---------- DATA SUPPLIED

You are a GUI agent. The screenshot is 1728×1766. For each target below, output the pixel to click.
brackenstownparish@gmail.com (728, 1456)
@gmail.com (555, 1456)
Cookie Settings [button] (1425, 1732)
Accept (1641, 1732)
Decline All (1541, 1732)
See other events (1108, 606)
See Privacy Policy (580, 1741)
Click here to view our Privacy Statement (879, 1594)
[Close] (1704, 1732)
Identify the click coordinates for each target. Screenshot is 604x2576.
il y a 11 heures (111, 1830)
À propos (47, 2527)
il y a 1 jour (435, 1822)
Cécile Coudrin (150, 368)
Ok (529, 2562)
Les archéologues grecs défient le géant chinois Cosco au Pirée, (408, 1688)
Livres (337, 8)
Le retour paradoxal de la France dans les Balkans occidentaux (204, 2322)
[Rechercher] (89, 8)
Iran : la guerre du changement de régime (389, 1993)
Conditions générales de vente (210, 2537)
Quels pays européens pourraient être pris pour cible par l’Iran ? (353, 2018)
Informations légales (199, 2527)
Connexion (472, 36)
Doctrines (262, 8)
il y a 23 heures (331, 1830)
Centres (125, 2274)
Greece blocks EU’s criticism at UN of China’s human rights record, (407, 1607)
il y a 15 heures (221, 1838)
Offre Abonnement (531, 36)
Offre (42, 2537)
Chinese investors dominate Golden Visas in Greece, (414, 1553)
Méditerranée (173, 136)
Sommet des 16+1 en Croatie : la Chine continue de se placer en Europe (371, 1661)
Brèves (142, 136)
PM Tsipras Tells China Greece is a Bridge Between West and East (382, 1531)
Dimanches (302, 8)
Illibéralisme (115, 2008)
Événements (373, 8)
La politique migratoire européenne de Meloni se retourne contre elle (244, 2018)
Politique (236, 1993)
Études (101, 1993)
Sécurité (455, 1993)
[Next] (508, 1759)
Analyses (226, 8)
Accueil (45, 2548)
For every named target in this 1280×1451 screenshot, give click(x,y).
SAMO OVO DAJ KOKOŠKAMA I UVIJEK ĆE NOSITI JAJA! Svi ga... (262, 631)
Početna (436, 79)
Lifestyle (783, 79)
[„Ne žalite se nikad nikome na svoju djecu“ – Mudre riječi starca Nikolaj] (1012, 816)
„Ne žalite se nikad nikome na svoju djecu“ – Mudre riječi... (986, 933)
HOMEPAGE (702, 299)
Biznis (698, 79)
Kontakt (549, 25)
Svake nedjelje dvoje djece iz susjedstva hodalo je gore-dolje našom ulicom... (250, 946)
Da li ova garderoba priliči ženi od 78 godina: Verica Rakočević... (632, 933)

--------------------

PROMPT: Exactly as they appear, write out the lines from the one containing "Politique (236, 1993)" through the final line of the entries above, both included.

EXERCISE SOLUTION:
Politique (236, 1993)
Études (101, 1993)
Sécurité (455, 1993)
[Next] (508, 1759)
Analyses (226, 8)
Accueil (45, 2548)
For every named target in this 1280×1451 screenshot, give click(x,y).
SAMO OVO DAJ KOKOŠKAMA I UVIJEK ĆE NOSITI JAJA! Svi ga... (262, 631)
Početna (436, 79)
Lifestyle (783, 79)
[„Ne žalite se nikad nikome na svoju djecu“ – Mudre riječi starca Nikolaj] (1012, 816)
„Ne žalite se nikad nikome na svoju djecu“ – Mudre riječi... (986, 933)
HOMEPAGE (702, 299)
Biznis (698, 79)
Kontakt (549, 25)
Svake nedjelje dvoje djece iz susjedstva hodalo je gore-dolje našom ulicom... (250, 946)
Da li ova garderoba priliči ženi od 78 godina: Verica Rakočević... (632, 933)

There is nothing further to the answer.